CA Appeals Court Invalidates Public Access Condition for Coastal Development Permit Finding it is Inequitable

Emmick owned approximately 400 acres that included an uninhabitable residence and a barn that was in disrepair. The property also included approximately one mile of shoreline along noncontiguous parcels, separated by a parcel owned by another property owner. In March 2002, Emmick applied to the County for a coastal development permit (“CDP”) to connect an existing well to the house. In June 2002, Emmick obtained over-the-counter permits authorizing dry-rot removal and roof and deck repairs. Emmick began work on the residence pursuant to the over-the-counter construction permits, but a county inspector told Emmick he had to stop work until the County issued the CDP. Emmick complied and the County did not issue a formal stop-work order. Emmick did not begin any of the work under the CDP when he died in March 2003 and SDS Family Trust (“SDS”) succeeded to the property.

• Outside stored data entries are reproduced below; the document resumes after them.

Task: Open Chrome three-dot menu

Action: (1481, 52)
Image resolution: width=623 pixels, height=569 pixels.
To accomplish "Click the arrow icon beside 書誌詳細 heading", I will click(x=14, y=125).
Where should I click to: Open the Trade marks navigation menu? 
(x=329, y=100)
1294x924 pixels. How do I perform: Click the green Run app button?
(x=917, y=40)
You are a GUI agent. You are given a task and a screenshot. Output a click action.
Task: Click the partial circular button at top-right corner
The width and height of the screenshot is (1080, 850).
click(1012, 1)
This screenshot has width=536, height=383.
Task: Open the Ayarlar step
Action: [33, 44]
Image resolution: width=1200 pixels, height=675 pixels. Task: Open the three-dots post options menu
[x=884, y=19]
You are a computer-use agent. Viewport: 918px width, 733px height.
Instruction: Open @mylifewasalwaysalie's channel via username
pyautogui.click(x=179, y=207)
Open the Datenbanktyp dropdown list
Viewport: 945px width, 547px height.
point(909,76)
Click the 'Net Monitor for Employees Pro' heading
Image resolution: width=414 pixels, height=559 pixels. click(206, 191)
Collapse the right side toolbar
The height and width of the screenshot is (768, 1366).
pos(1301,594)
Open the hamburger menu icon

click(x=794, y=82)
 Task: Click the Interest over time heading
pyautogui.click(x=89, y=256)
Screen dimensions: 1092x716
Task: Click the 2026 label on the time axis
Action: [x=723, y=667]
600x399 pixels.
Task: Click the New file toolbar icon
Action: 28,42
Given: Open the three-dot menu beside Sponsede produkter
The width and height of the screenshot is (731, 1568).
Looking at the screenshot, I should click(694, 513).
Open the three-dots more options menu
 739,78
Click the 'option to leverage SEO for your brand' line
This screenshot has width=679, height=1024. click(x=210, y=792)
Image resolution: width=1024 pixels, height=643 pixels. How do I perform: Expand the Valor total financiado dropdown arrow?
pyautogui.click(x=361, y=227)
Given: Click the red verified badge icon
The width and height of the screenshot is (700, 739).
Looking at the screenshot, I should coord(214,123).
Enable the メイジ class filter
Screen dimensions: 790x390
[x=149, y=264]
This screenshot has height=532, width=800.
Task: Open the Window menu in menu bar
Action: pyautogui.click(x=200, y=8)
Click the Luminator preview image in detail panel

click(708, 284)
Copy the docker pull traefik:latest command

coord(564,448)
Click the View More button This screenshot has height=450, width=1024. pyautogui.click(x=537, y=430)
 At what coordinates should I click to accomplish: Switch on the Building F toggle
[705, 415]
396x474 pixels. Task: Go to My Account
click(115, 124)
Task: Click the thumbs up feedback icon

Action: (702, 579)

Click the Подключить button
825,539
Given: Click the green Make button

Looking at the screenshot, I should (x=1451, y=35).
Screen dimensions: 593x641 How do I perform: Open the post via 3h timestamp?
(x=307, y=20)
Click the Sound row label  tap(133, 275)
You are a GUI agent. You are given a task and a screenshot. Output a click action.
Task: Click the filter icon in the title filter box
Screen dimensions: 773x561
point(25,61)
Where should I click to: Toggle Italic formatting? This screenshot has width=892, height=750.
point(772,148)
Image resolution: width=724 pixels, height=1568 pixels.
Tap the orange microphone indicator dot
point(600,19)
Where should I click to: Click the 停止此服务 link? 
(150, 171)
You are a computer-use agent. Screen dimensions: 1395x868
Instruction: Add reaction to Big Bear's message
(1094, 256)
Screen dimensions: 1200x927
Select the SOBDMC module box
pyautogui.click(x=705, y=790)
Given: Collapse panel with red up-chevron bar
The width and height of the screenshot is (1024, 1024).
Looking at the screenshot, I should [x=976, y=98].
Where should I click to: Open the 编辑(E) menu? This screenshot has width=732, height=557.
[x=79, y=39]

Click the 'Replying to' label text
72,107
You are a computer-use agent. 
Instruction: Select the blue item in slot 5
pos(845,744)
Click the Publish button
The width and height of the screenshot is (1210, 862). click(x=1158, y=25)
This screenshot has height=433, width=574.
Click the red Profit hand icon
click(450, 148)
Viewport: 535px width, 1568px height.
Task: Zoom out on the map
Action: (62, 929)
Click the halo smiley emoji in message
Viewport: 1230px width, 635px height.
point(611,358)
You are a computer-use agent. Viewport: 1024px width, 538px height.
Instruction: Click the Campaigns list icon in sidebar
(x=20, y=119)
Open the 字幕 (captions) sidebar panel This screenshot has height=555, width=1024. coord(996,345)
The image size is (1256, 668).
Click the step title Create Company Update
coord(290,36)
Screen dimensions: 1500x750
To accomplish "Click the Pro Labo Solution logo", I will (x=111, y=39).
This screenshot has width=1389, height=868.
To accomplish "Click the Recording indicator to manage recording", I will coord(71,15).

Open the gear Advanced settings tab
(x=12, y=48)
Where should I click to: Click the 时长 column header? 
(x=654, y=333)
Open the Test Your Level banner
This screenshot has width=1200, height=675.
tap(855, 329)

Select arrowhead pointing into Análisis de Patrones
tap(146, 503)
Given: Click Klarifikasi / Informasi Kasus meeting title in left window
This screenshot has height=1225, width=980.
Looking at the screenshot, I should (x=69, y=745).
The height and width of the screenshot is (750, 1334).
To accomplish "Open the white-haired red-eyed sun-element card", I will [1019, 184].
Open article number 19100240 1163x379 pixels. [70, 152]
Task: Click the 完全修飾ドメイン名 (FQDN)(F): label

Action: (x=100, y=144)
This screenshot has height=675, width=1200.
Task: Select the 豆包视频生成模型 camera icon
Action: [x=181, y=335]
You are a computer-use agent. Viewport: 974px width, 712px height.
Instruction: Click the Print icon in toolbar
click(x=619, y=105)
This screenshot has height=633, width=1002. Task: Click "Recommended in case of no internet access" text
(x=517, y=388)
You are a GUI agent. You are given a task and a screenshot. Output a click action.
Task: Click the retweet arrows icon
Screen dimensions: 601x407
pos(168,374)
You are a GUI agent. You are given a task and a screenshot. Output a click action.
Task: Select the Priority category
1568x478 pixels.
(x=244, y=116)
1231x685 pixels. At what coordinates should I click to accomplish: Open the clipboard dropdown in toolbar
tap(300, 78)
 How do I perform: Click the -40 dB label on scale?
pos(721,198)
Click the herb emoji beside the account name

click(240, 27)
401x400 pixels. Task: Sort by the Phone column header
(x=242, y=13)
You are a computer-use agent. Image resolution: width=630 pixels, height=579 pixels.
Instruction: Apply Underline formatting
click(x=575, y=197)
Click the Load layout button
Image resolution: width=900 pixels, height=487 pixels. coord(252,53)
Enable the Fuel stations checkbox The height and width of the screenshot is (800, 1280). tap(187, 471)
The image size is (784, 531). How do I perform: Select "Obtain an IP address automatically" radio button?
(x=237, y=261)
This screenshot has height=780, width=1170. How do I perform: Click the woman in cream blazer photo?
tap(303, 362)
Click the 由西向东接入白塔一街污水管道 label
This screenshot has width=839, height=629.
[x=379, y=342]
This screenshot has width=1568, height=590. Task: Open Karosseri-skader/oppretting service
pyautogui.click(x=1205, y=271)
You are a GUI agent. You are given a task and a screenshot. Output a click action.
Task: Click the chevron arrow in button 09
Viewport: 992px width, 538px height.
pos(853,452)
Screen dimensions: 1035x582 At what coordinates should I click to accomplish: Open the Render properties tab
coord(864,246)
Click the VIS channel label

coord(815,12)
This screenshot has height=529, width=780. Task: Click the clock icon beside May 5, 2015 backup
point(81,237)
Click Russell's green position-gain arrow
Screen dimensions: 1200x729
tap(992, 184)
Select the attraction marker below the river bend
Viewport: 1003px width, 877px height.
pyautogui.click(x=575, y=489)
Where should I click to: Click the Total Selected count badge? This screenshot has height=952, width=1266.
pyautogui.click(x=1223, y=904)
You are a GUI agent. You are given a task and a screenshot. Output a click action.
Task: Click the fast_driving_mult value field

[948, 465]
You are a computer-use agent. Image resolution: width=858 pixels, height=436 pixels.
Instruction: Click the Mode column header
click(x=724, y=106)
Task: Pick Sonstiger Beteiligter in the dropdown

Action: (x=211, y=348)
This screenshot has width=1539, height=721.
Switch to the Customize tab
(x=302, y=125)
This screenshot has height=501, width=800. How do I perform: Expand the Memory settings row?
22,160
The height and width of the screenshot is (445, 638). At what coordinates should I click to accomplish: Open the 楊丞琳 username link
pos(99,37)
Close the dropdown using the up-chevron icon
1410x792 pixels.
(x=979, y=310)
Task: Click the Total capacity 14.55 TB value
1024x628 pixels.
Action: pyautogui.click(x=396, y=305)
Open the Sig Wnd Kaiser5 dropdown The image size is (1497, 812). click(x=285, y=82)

Two years after Emmick initially applied for the CDP the County approved the CDP (“CDP–1”) conditioned upon SDS’s offer to dedicate a lateral easement for public access along the shorefront portion of the property. In December 2004, SDS applied to the County for another coastal development permit (“CDP–2”) to construct a 4,576–square–foot barn to replace the existing barn, which had collapsed, and for the removal of the condition requiring an offer to dedicate a lateral coastal access easement imposed by CDP–1. The Commission determined that the easement condition contained in CDP–1 was permanent and binding on the landowner, and removal of the easement condition would violate the policy favoring public access to coastal resources.

County Code section 23.03.040 exempts from CDP requirements: “All repair and maintenance activities that do not result in any change to the approved land use of the site or building, or the addition to, enlargement or expansion of the object of such repair maintenance….” The court found that the repairs here were done pursuant to the over-the-counter permits, and fell within the exemption of section 23.03.040. Emmick did not make the repairs for which he sought authorization under CDP–1, and therefore the easement requirement amounted to an unconstitutional taking. Furthermore, because neither Emmick nor SDS accepted any benefit from CDP–1, the court granted SDS’s petition for a writ of administrative mandamus.

Bowman v California Coastal Commission, 179 Cal. Rptr.3d 299 (CA App. 10/23/2014)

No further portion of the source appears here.